È settembre, quando Carla bussa alla porta di Angela: ha litigato con i genitori, è andata via di casa e chiede ospitalità alla donna che l’accoglie nella propria casa. Ben presto, però, quelle mura si trasformano in una prigione: le avances di Angela sono sempre più insistenti e violente. A dicembre, Carla viene portata in un’altra abitazione, sequestrata: resterà lì dentro per un mese, imbottita di sedativi. Una mattina del gennaio ’94 la ragazza riesce a fuggire.

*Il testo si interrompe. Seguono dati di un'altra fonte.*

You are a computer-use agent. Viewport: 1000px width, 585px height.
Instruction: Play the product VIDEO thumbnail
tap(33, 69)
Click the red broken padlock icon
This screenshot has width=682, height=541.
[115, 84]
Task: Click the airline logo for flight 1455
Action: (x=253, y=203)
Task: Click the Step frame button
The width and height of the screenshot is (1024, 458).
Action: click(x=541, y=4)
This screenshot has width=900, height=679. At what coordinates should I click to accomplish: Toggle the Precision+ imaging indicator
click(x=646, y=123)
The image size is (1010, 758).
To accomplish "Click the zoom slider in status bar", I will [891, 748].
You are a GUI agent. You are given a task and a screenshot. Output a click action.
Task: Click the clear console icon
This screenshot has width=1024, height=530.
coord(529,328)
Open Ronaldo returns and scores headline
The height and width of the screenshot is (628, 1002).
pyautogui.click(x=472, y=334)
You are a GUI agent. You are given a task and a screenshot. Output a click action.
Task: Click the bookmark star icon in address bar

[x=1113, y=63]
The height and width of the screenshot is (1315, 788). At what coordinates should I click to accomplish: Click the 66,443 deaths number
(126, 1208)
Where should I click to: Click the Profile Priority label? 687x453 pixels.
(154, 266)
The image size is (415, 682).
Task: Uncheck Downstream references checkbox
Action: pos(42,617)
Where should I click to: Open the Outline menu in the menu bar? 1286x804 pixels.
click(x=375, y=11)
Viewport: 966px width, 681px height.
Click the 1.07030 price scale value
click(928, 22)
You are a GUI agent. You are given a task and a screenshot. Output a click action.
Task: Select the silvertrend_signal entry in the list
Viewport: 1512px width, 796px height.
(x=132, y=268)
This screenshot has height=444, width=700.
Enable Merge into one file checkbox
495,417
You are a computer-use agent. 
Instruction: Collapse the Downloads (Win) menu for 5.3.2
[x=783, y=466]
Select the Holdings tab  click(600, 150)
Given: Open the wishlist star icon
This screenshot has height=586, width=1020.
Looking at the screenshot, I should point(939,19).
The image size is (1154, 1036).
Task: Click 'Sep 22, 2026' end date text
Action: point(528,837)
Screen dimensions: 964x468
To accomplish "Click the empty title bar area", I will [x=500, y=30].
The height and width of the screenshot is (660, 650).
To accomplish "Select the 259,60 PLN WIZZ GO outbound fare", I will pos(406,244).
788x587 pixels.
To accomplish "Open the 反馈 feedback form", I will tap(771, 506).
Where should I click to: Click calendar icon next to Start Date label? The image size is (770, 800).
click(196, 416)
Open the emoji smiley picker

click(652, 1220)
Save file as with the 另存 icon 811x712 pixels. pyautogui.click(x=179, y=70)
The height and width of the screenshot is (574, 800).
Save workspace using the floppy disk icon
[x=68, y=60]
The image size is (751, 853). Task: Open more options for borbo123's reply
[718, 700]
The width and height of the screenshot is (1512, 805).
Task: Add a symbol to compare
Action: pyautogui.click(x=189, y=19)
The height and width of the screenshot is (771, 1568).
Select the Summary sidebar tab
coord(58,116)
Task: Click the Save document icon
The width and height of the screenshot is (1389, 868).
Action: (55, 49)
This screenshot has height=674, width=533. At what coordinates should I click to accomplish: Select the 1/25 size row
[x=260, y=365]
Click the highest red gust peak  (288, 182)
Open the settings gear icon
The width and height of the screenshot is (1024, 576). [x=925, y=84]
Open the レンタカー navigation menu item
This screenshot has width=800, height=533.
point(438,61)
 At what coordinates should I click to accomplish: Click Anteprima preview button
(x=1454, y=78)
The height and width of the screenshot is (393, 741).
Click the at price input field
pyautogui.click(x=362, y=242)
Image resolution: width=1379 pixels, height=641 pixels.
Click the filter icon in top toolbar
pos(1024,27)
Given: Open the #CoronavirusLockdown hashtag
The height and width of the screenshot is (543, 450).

Torna a casa e confessa tutto al fidanzato. I due giovani, spinti anche dai genitori, decidono di tenere nascosta la vicenda: temono il disonore e la vendetta della camorra. Pensano che l’unico modo per venirne fuori sia allontanare Carla da Teverola e lasciare il fidanzato in paese. Ma la rabbia di Angela e dei suoi accoliti si riversa su Genovese. Il ragazzo perde il lavoro, la dignità, e non passa giorno senza che venga aggredito. Questa storia si protrae per un anno fino a quando Genovese viene assassinato a colpi di pistola e fucile.
Ancora una volta le rispettive famiglie decidono di non rivelare nulla, ma Carla, davanti alla morte del fidanzato, decide di rompere il muro di omertà, raccontando tutto ai carabinieri. Adesso vive sotto protezione in una località segreta.